● **Problem details**
Could you repeat, word for word, the line with "This screenshot has width=967, height=549." and every line after it in the records below, leaving out any pictures?

● **Data records**

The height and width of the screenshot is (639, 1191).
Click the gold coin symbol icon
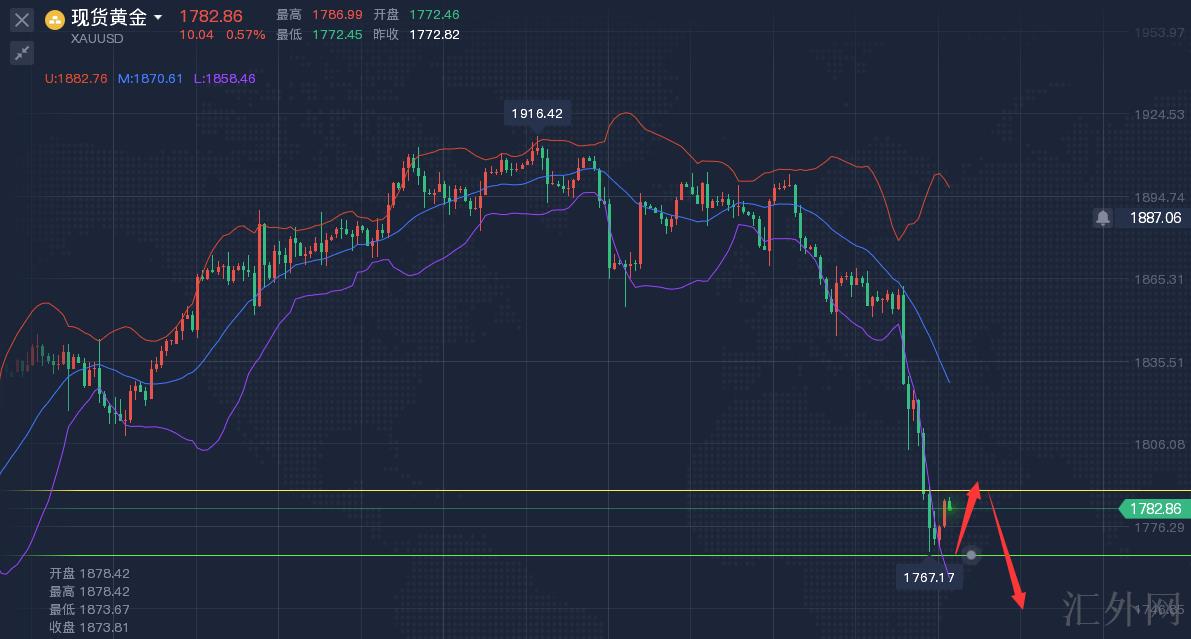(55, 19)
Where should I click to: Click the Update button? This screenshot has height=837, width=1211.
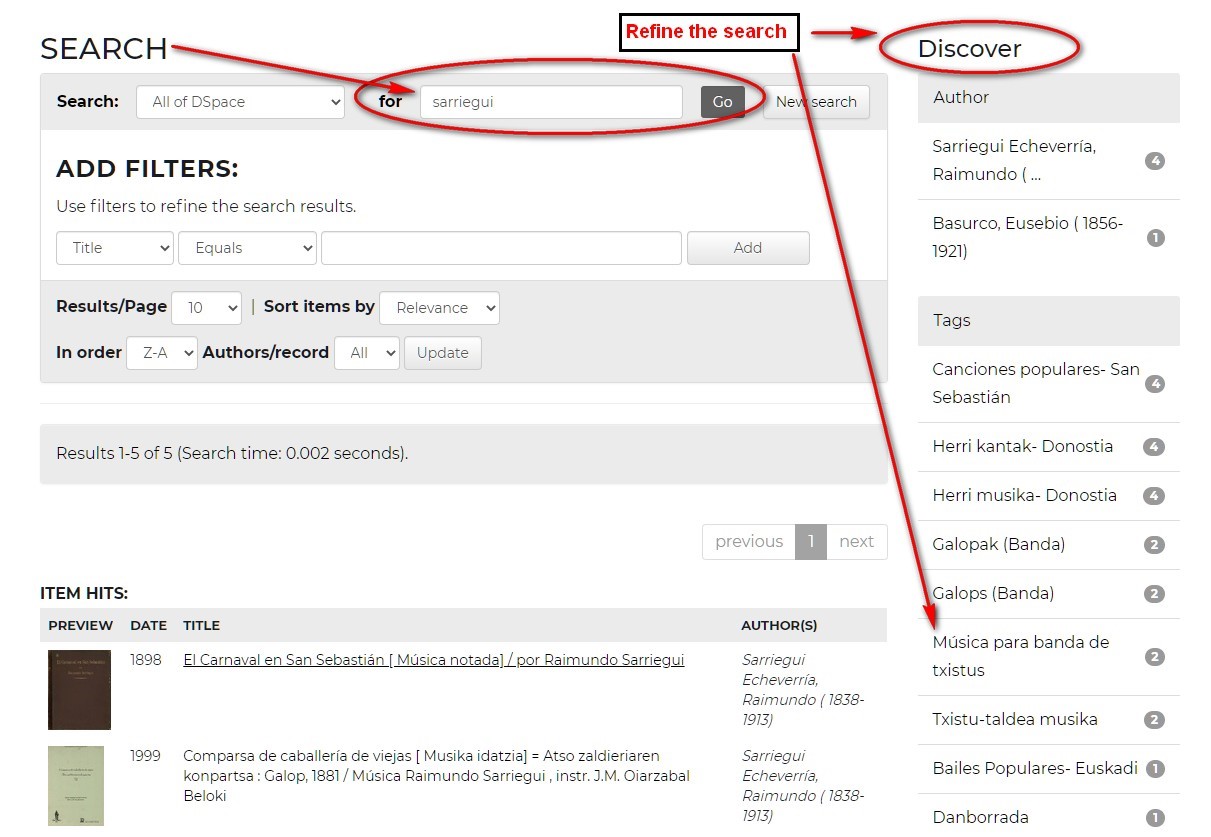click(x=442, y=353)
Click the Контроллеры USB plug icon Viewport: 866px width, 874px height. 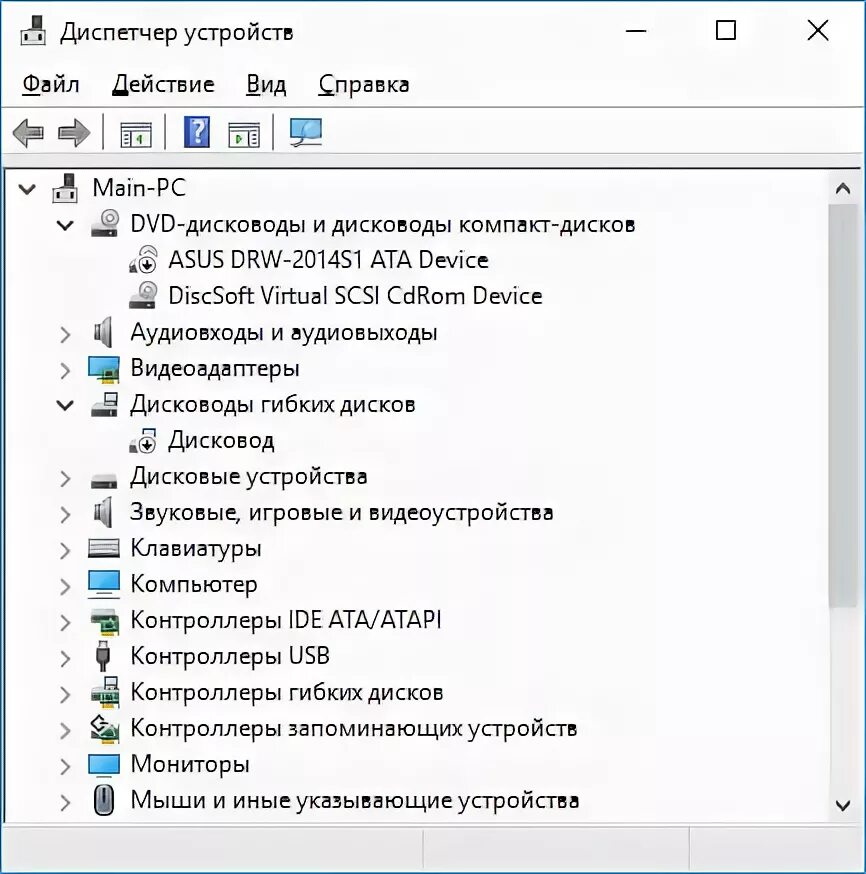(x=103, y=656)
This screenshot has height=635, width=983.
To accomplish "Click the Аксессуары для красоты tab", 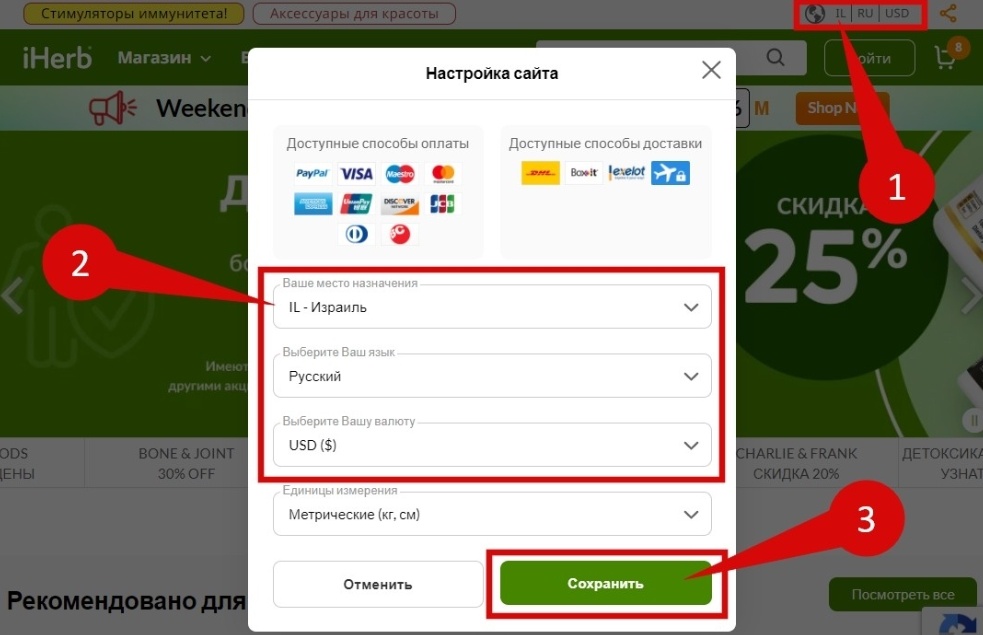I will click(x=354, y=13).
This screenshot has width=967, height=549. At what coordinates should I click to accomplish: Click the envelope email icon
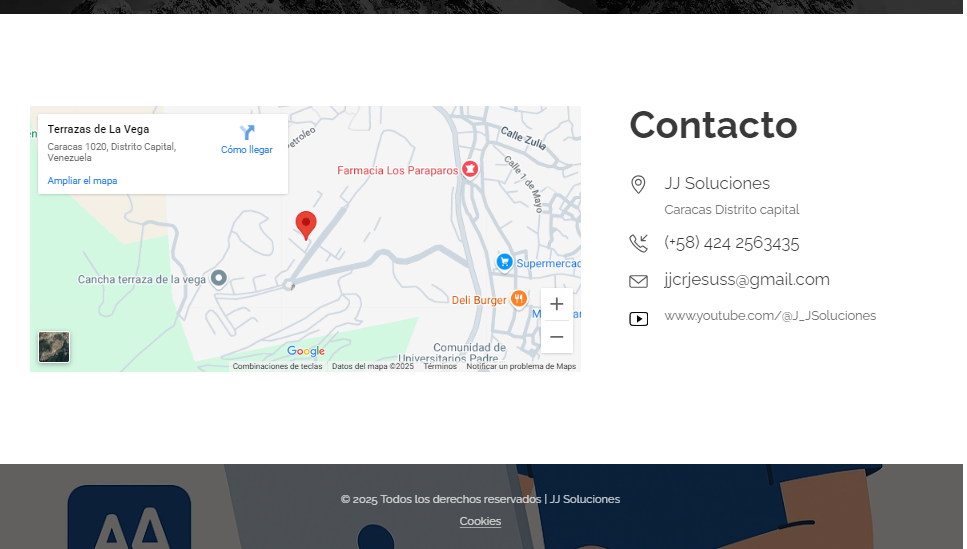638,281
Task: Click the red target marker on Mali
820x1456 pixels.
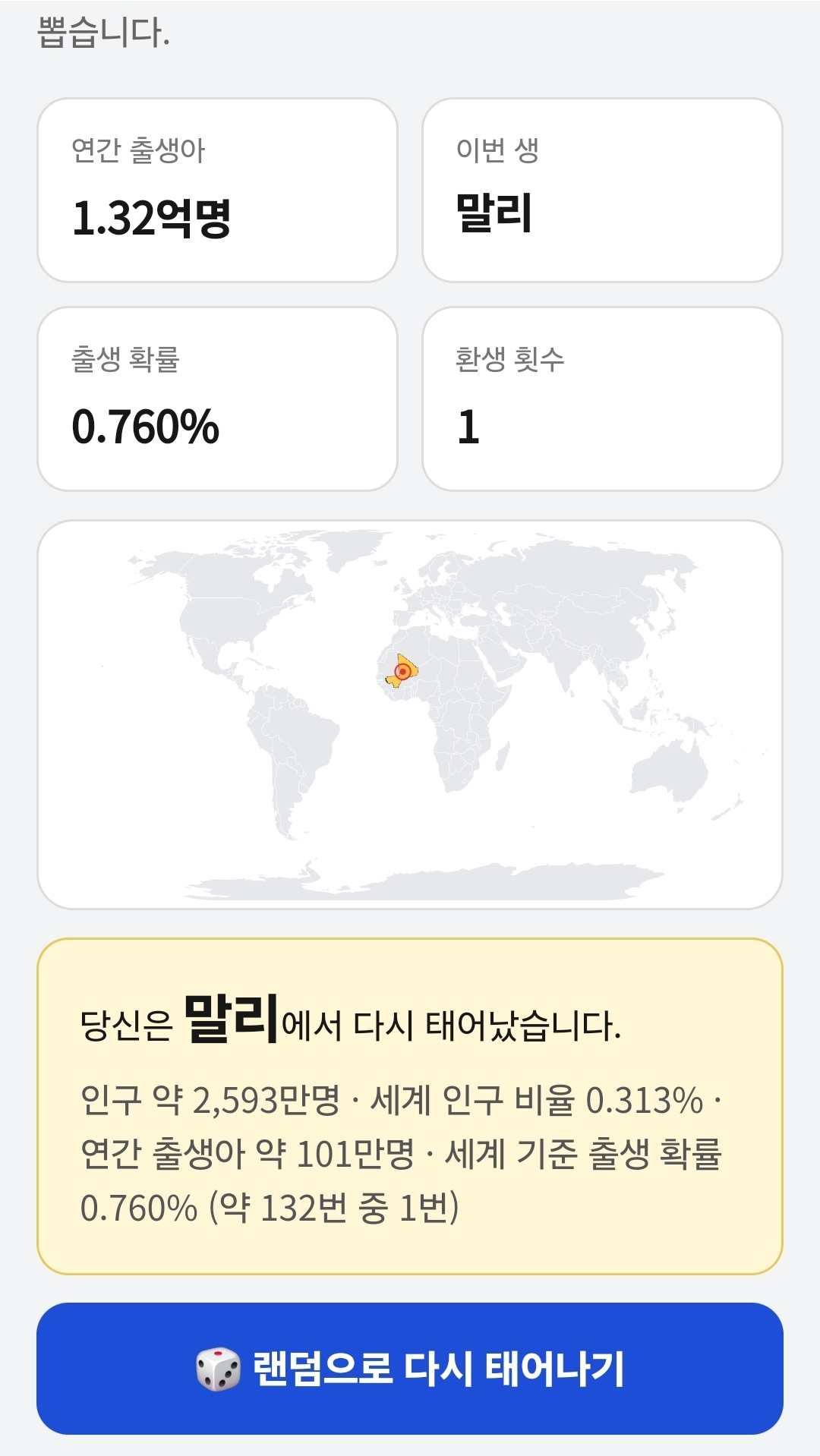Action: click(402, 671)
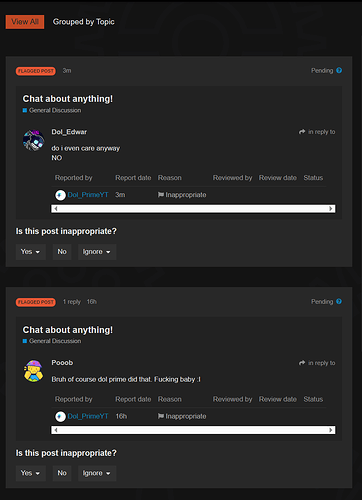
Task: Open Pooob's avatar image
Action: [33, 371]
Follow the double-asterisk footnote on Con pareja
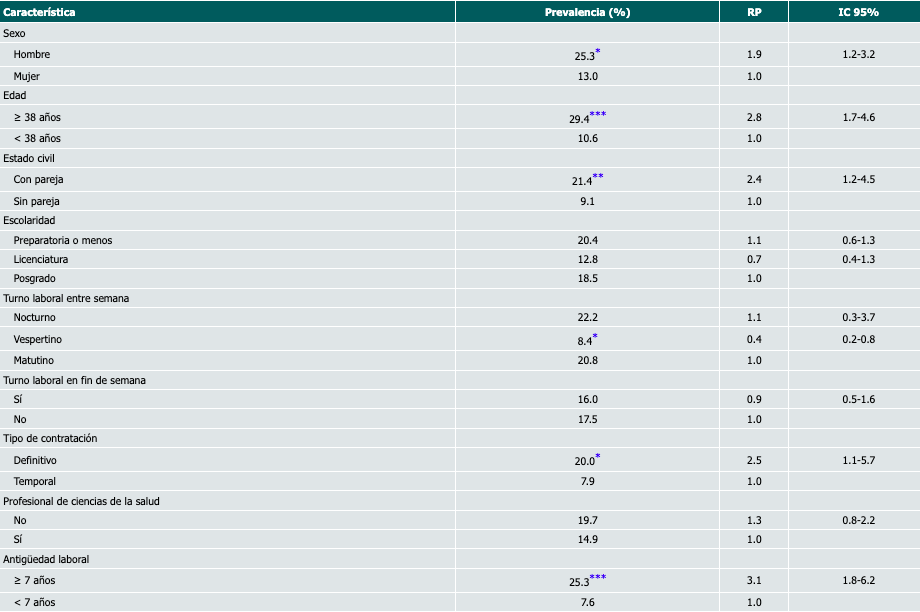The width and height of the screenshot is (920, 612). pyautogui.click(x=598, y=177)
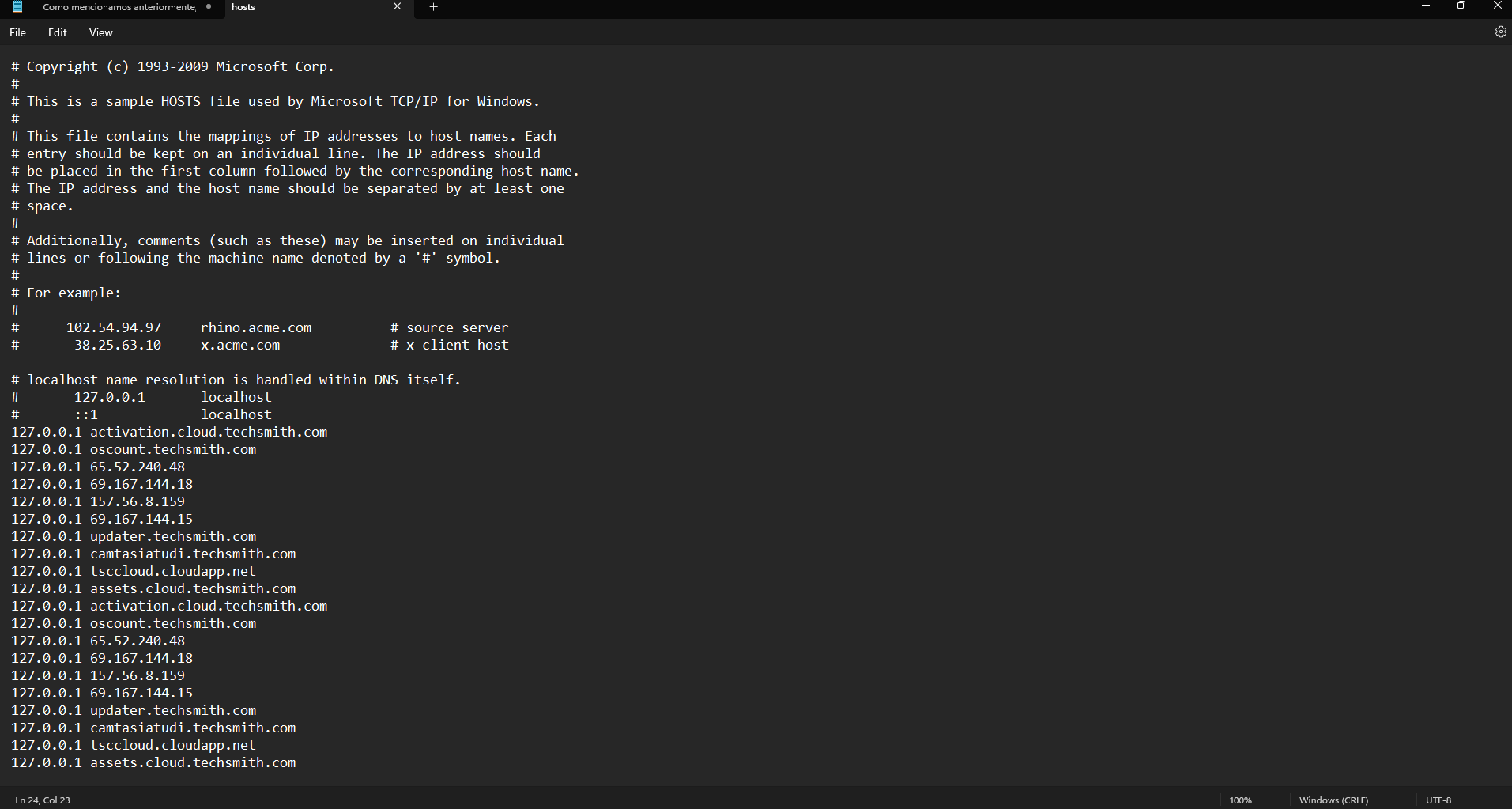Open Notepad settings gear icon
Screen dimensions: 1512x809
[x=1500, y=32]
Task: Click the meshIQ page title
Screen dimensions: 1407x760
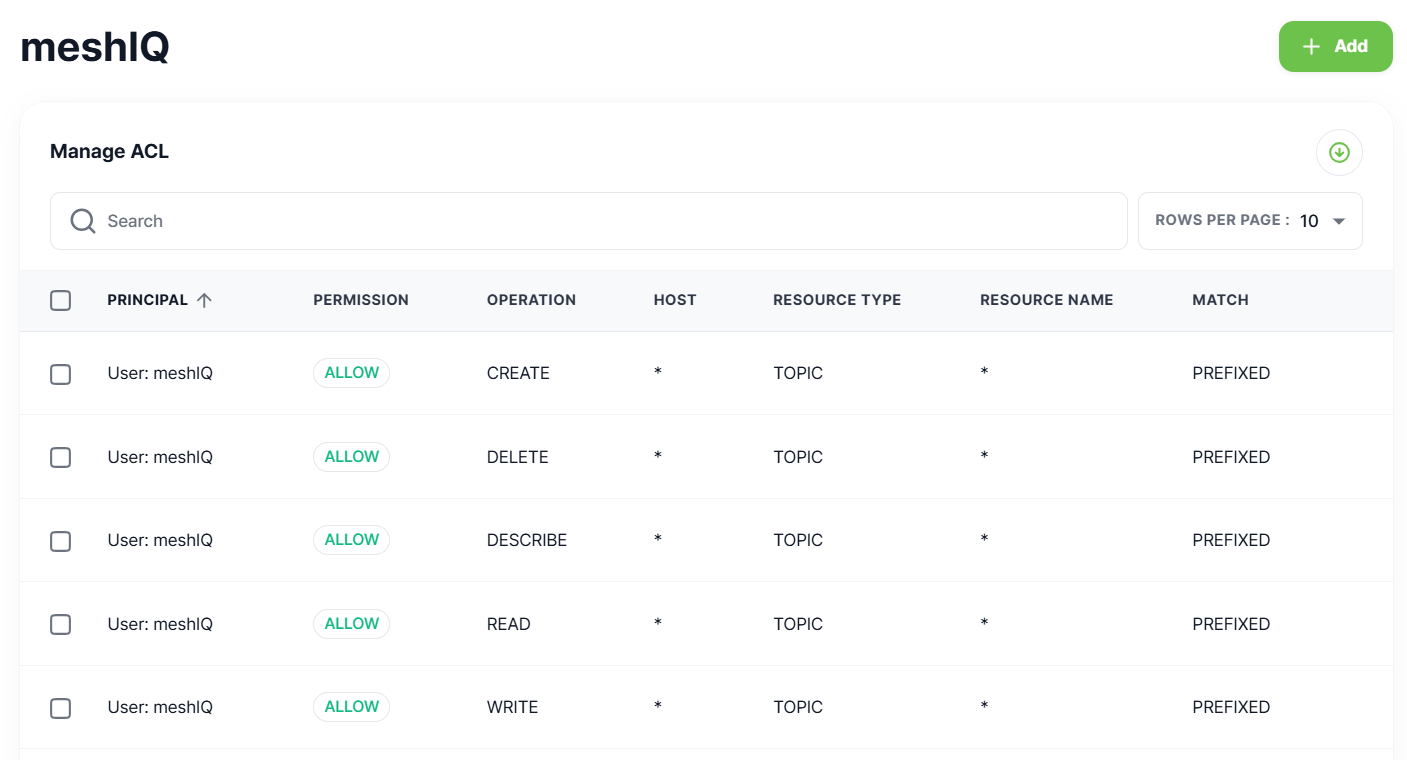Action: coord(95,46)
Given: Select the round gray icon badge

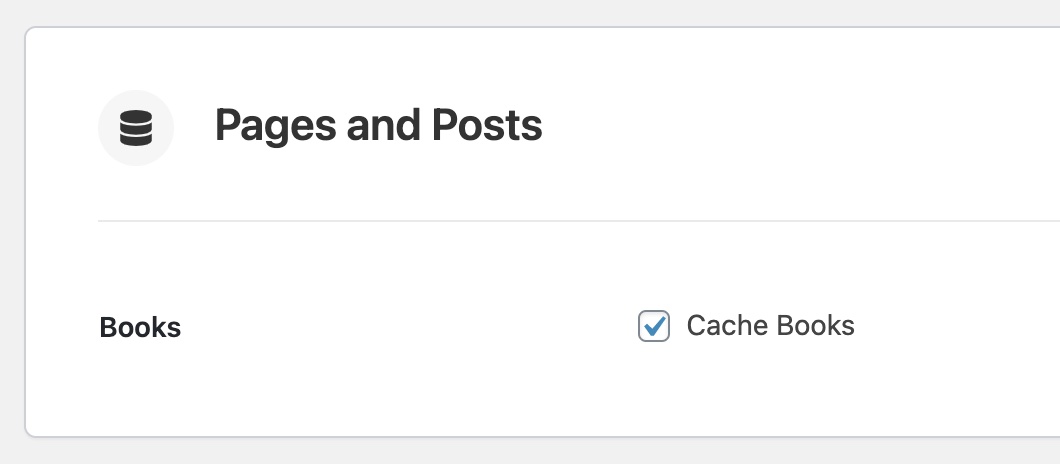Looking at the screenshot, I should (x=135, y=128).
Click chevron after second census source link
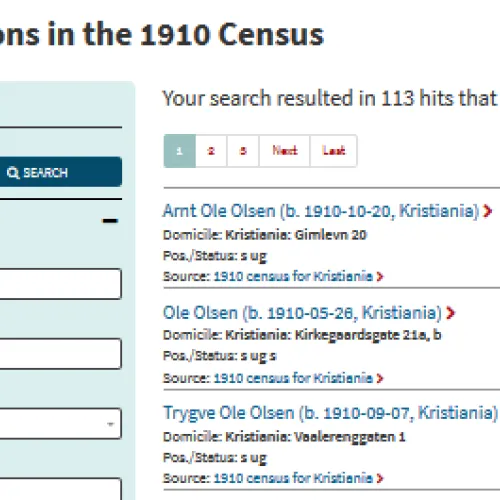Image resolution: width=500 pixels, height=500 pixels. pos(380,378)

● **Answer to this problem**
This screenshot has width=967, height=549. At what coordinates should I click to accomplish: Click the envelope email icon
638,281
Task: Click the red target marker on Mali
820x1456 pixels.
Action: click(402, 671)
Task: Open Pooob's avatar image
Action: [33, 371]
Follow the double-asterisk footnote on Con pareja
The width and height of the screenshot is (920, 612). pyautogui.click(x=598, y=177)
Open Notepad settings gear icon
Screen dimensions: 1512x809
[x=1500, y=32]
Task: Click the meshIQ page title
Screen dimensions: 1407x760
Action: coord(95,46)
Given: Select the round gray icon badge

Looking at the screenshot, I should (x=135, y=128).
Click chevron after second census source link
Image resolution: width=500 pixels, height=500 pixels. pos(380,378)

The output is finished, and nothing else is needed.